И Женька тоже вглядывался в старика — блаженно смеженные веки, глубоко пропаханные морщины, утопающие в грязно–серой поросли, твердый нос, черные руки с обломанными ногтями, отдыхающие на коленях. «Имя потерял, лик божеский потерял, жизнь потеряю…» — равнодушный, с замогильной успокоенностью голос. И какого только народу не бывает на свете, каких только диких мыслей не возникает в людских головах, — на родину притащился, двадцать с лишним лет шел. А родина–то для него — кладбище!

Лошадь надрывалась в бесконечных поклонах.

В деревню Княжицу — в колхоз «Красная нива» — они въехали в полной темноте.

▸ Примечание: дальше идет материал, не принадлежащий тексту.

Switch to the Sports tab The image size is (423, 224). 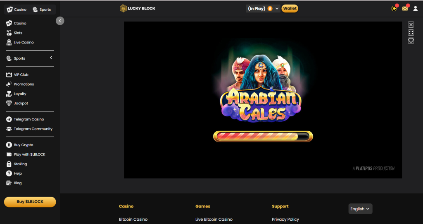pos(42,10)
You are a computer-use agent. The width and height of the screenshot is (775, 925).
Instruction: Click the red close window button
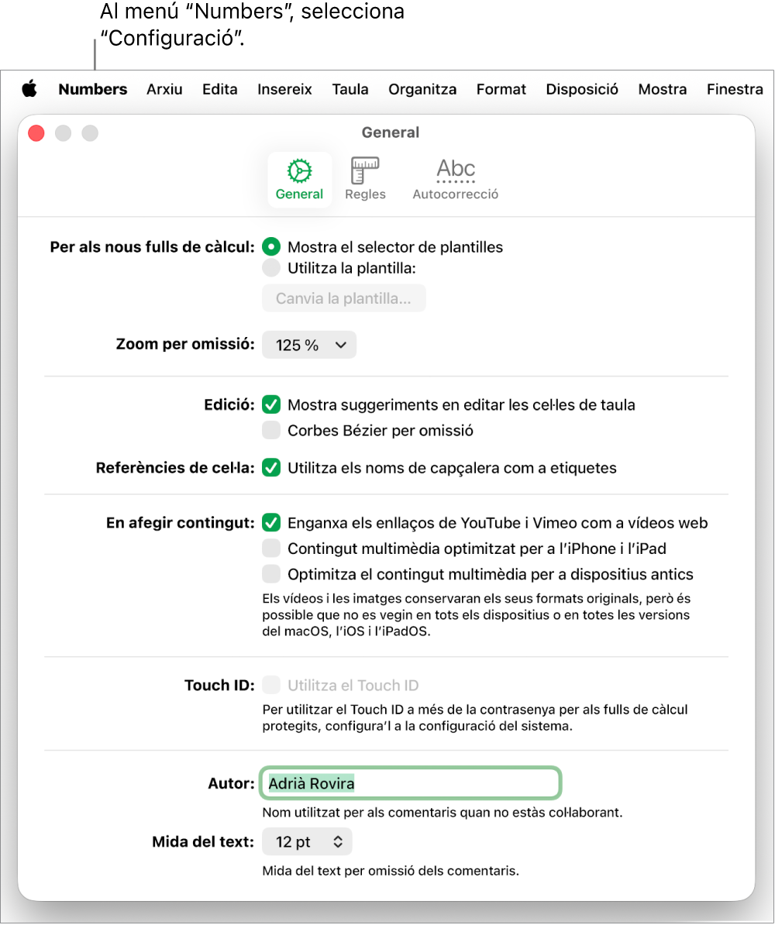(x=36, y=132)
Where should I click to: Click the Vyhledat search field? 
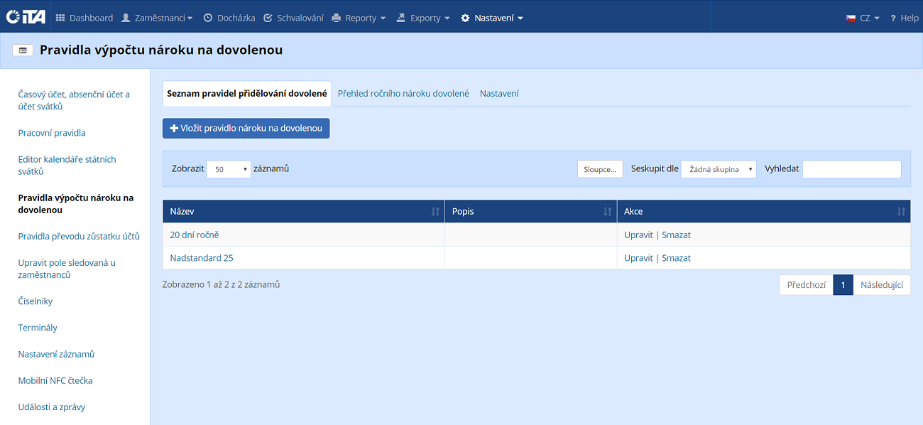851,169
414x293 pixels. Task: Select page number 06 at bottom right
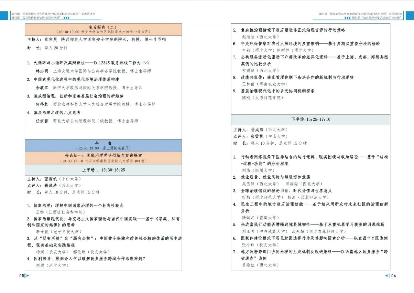(x=393, y=276)
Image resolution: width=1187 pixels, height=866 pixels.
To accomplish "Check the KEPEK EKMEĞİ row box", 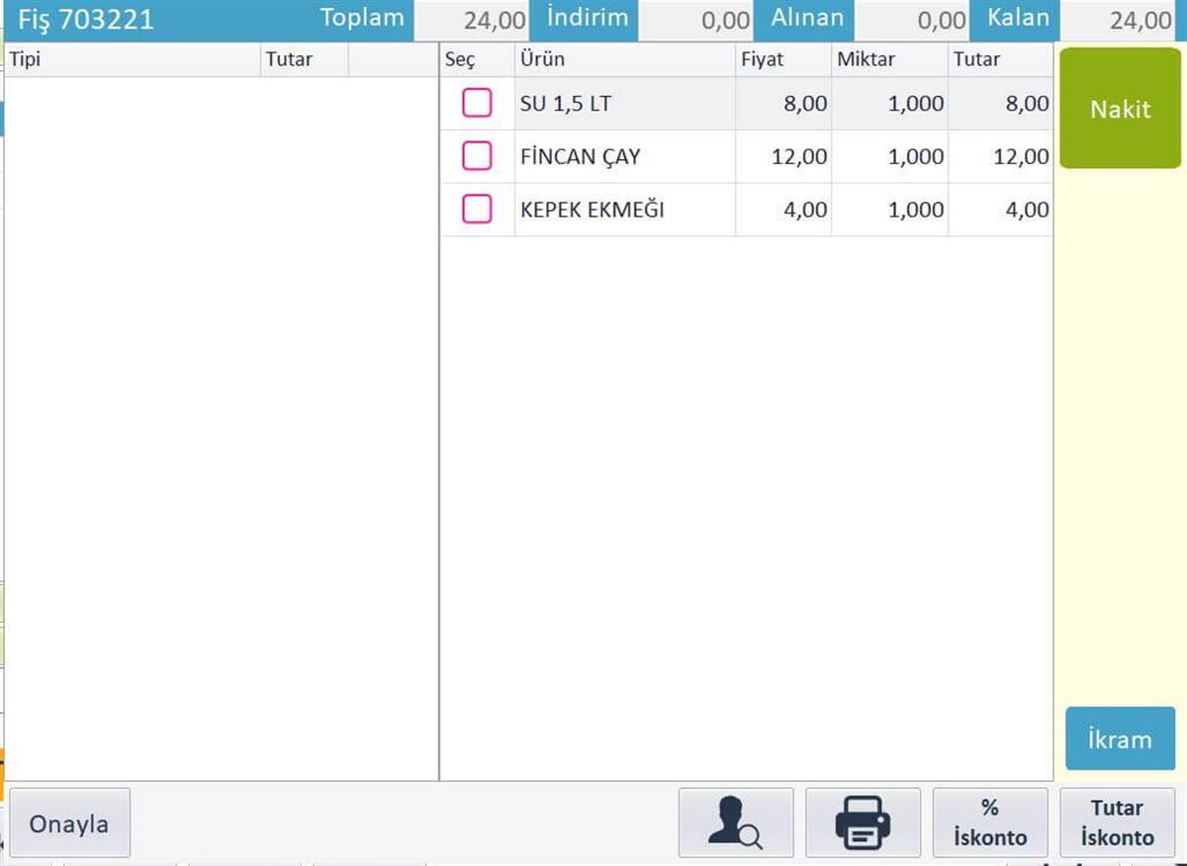I will click(x=477, y=210).
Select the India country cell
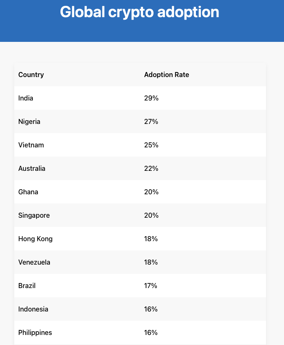284x345 pixels. click(x=26, y=98)
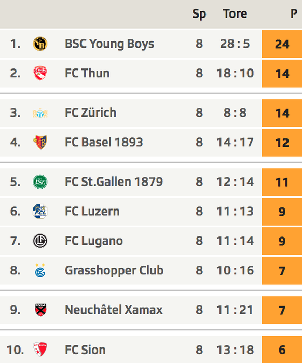Open the FC Thun team name

[x=87, y=73]
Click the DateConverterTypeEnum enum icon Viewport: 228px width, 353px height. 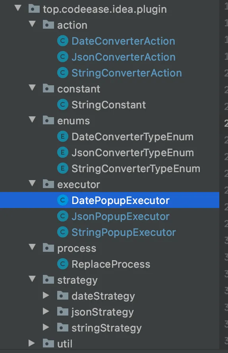63,137
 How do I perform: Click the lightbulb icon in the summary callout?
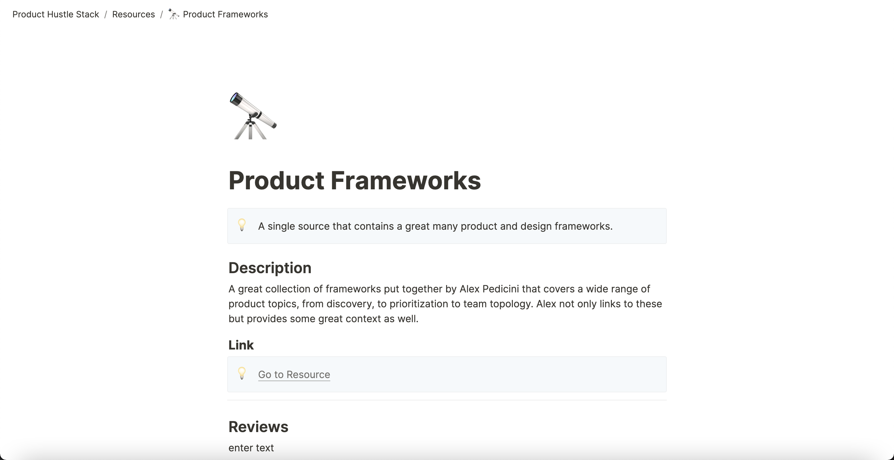(242, 225)
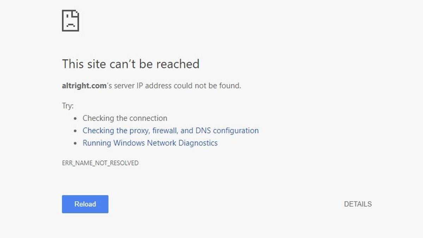This screenshot has height=238, width=423.
Task: Click the sad-face page error icon
Action: pyautogui.click(x=70, y=20)
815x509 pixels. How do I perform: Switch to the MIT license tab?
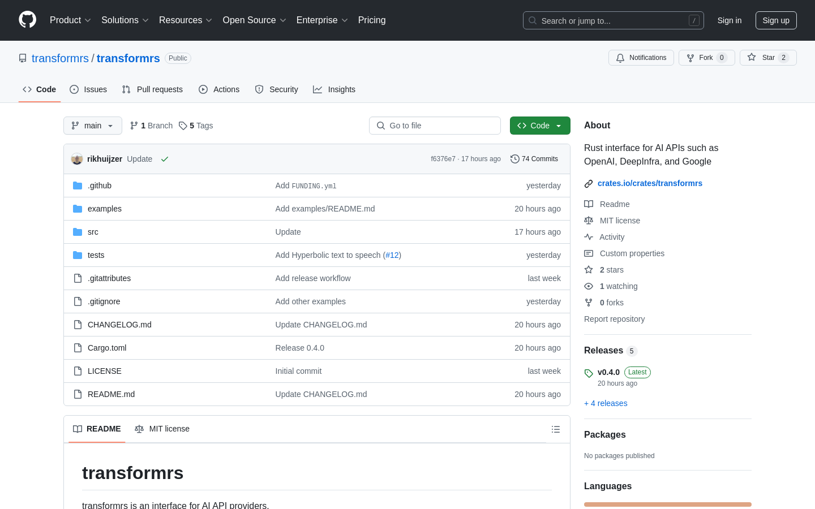click(162, 429)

Изба дыбилась черным холмом. Тускловато и покойно светилось оконце, счастливый знак пристанища — путь на сегодня окончен, рядом сухой и согретый мирок, столь несхожий с этим огромным миром, отравленным затянувшейся осенью.

Старец суровенько попросил председателя:

— Ты бы мне кусок пирога вынес. Хошь из травки. Чистого–то хлебушка, поди, у самого нету.

— Входи в дом, человече. Собаку не пустить под крышу в такую ночь совестно.

— Собака–то почище меня будет. Вошой тебе могу натрясти.

— Что ж делать, раз гость такой набежал. Не спать же тебе на земле, под дождичком.

— Сведи на конюшню вместе с лошадью. Самое таковское для меня место.

— Полно, нужда. Уж как–нибудь со своими вошками у порога перебудешь. Не топить же баню сейчас. Не чумной… Уж как–нибудь… Пошли!

Над столом висела керосиновая лампа–пятилинейка, на расколотом стекле ржавый пластырек из клочка газеты. На столе самовар, раздутый, ведерный, с царскими медалями на боку, должно быть, служивший еще деду хозяина. И широкое деревянное блюдо с дымящейся картошкой в мундире…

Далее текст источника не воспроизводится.